The pandemic has changed the way we work irrevocably, according to researchers, who say there will be a much larger remote hybridised workforce in the future and workplaces need to evolve.
Griffith University lecturer in organisational psychology Dr Carys Chan said while the initial pandemic had caused a “culture shock”, the ripple effect on workplaces had been long-lasting.
Chan said that future workplaces needed to accommodate a more nimble workforce.
“What has really changed is the increased flexibility that many employees have today when managing their work and home lives—specifically the option to work from home more days per week and to flex their work-home boundaries when needed,” Chan said.
“An optimal model [of employment] would be a flexible working model that is based on employees’ work-life boundary management preferences.
“To achieve higher levels of work engagement and performance, a flexible working model built on trust and psychological safety is likely to be the predominant work model.”
Chan said there were two types of work-from-home employees: either “work-life integrator” who enjoyed working flexibly with autonomy to transition fluidly between home life and work; and the “work-life segmentor” who needed clear delineation between work and home.

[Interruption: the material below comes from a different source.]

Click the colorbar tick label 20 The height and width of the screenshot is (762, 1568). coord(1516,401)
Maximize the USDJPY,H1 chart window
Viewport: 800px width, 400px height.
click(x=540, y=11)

Chan said organisations should refit offices with more collaborative spaces and private rooms to facilitate formal and informal catch-ups in the office.
This concept was captured in Cox Architecture’s research report The New Workplace 2021, which described nimble working as the next evolution of agile and activity-based working, which it described as a “hallmark” of the pandemic.
Cox Architecture director Brooke Lloyd, who is speaking at The Urban Developer’s virtual summit on The New Workplace, said workplaces in 2021 had to adopt a more flexible approach to the hybrid work-from-home model.
“The hub-and-spoke model for large organisations will become more prevalent and drive a degree of consolidation of CBD stock, and a rebirth of the fringe and suburban workplace sector,” she said.
Lloyd said the research had indicated four-in-five organisations believed ideation and collaboration was best facilitated in workplaces, and many of their clients had invested in technology, and flexible and spatially-diverse workplaces due to the impact of Covid-19.
The data that Cox Architecture has gleaned will be used to inform workplace innovation and design into the future and ensure it is fit for purpose in a post-Covid world.